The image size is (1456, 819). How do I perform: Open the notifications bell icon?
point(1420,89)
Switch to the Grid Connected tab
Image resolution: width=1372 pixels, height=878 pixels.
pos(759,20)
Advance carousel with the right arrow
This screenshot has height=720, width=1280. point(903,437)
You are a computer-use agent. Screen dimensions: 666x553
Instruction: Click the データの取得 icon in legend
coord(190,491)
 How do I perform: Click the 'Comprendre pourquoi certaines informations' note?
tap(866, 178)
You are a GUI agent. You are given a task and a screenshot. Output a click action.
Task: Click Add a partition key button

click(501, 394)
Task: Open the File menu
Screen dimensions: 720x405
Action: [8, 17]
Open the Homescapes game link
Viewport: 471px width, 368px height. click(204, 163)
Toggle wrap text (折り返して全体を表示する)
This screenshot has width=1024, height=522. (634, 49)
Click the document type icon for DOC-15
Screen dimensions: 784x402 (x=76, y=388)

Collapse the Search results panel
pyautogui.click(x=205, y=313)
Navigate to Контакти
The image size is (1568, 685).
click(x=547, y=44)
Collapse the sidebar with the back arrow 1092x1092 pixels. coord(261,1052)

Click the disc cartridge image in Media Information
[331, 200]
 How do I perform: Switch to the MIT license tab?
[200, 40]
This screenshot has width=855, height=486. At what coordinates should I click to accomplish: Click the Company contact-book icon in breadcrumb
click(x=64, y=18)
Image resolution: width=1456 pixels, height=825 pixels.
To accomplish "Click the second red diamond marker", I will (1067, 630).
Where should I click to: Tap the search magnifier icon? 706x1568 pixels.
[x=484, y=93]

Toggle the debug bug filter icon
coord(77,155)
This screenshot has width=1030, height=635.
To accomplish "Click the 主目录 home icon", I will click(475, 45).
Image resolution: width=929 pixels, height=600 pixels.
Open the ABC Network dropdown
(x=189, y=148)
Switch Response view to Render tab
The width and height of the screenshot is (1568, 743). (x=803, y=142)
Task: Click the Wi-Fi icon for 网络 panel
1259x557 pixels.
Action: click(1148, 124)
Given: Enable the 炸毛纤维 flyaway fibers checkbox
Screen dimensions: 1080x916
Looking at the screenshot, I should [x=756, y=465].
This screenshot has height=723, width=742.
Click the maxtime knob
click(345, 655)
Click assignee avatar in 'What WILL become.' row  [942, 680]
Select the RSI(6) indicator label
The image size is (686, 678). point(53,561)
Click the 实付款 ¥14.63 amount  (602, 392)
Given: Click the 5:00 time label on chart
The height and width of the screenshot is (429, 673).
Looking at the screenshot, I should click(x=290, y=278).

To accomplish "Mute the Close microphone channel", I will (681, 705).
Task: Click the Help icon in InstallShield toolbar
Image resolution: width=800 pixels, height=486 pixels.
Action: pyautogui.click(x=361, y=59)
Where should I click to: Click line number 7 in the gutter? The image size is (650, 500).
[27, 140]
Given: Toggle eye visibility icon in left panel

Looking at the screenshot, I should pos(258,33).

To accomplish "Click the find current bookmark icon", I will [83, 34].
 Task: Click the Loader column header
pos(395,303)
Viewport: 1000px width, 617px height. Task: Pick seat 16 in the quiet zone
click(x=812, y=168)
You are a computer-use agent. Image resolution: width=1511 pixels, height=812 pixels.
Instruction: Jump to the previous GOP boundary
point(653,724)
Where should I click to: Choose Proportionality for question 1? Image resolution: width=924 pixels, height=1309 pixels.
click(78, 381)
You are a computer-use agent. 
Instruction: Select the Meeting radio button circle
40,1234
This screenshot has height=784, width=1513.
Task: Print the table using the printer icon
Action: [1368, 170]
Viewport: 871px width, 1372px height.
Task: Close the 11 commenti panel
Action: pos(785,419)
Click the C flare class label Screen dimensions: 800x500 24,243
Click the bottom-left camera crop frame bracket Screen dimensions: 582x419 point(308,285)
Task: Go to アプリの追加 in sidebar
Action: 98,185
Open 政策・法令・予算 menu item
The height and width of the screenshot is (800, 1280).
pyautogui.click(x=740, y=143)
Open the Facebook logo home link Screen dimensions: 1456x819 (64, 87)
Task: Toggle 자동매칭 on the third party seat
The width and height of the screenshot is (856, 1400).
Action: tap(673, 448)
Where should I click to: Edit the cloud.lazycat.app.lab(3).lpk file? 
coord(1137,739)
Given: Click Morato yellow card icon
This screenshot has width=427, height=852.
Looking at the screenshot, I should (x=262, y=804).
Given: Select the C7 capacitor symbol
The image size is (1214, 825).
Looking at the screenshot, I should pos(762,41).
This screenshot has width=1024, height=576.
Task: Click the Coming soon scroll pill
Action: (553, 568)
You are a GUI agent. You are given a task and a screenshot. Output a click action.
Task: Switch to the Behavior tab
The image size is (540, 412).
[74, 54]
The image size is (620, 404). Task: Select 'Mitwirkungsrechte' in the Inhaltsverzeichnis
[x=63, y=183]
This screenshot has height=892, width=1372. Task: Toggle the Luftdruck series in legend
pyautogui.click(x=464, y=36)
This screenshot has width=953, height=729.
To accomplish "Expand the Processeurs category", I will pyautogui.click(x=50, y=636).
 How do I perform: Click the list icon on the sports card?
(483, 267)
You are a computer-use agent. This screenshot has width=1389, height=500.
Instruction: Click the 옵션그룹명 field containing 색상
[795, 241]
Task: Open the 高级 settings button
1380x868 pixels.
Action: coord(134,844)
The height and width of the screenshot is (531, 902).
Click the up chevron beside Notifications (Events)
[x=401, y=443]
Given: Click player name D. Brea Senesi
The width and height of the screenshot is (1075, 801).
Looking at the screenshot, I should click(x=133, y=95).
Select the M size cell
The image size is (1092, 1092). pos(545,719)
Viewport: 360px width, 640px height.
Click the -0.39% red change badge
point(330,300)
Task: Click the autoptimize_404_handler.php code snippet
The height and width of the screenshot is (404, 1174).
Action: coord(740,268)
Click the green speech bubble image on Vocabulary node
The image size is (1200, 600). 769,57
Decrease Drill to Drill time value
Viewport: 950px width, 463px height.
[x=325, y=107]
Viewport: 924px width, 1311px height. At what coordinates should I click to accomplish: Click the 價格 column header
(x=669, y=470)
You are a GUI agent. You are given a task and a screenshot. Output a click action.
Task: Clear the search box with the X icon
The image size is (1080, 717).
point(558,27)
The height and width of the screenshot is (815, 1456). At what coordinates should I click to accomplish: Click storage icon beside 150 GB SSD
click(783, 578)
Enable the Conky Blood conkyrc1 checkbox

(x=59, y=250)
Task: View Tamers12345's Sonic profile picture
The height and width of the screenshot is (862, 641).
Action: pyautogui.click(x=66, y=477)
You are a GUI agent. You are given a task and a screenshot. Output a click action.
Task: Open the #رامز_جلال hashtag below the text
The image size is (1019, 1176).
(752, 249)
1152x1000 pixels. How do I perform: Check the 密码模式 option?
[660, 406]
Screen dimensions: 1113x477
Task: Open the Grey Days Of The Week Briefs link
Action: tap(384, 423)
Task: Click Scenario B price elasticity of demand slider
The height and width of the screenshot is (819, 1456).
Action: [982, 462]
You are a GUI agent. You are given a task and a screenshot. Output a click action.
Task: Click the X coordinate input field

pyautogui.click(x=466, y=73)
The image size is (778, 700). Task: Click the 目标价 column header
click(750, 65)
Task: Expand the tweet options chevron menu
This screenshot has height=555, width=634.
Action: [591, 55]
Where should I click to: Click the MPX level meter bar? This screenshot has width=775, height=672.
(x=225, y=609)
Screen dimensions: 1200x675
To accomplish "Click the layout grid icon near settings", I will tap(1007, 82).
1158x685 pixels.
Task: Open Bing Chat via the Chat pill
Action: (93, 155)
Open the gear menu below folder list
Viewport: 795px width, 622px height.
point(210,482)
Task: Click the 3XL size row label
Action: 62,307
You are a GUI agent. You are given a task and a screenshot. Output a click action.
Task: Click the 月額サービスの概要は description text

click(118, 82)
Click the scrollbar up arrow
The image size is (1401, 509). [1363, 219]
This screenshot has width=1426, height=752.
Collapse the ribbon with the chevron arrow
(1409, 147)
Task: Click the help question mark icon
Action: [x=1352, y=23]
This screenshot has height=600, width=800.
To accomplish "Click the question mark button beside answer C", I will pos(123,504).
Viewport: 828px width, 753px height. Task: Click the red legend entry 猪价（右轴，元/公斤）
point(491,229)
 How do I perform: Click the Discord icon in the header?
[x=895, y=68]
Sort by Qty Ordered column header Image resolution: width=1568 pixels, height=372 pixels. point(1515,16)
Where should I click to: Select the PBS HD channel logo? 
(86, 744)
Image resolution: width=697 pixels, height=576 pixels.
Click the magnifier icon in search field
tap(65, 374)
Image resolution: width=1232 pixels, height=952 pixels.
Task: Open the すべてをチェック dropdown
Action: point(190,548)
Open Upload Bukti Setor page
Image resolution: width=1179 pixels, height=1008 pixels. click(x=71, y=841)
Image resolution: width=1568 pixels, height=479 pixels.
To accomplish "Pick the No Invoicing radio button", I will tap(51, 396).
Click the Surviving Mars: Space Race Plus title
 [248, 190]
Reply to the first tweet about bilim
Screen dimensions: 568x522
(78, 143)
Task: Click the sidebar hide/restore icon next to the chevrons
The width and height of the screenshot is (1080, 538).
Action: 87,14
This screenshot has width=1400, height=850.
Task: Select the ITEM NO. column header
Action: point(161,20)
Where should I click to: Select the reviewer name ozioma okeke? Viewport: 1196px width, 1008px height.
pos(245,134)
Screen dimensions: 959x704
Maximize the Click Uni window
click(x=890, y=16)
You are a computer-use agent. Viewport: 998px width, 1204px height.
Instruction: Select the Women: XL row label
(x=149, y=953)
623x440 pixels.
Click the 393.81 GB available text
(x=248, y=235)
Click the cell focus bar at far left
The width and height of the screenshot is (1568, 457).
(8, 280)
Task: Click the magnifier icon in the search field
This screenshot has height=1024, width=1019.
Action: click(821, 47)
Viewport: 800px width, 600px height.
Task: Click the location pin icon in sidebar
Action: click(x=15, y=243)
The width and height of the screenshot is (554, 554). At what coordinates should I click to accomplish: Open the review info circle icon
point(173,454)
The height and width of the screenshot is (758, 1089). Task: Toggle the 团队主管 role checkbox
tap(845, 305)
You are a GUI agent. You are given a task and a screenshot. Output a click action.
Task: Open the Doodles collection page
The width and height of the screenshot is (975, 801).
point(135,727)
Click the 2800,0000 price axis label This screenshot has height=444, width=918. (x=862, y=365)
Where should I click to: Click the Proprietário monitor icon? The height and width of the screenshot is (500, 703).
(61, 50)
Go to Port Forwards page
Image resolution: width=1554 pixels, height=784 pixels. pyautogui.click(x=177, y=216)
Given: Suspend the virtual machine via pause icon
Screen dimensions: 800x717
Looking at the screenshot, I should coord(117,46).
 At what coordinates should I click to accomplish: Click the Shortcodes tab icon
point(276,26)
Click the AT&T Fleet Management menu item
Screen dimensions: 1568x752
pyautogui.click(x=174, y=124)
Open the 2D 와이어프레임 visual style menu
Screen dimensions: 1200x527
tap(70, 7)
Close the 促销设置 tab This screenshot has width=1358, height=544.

--- --- ---

The required reply is the count of lines in the entries above where the string "tweet" appears, and nothing more.

RESPONSE BOX: 2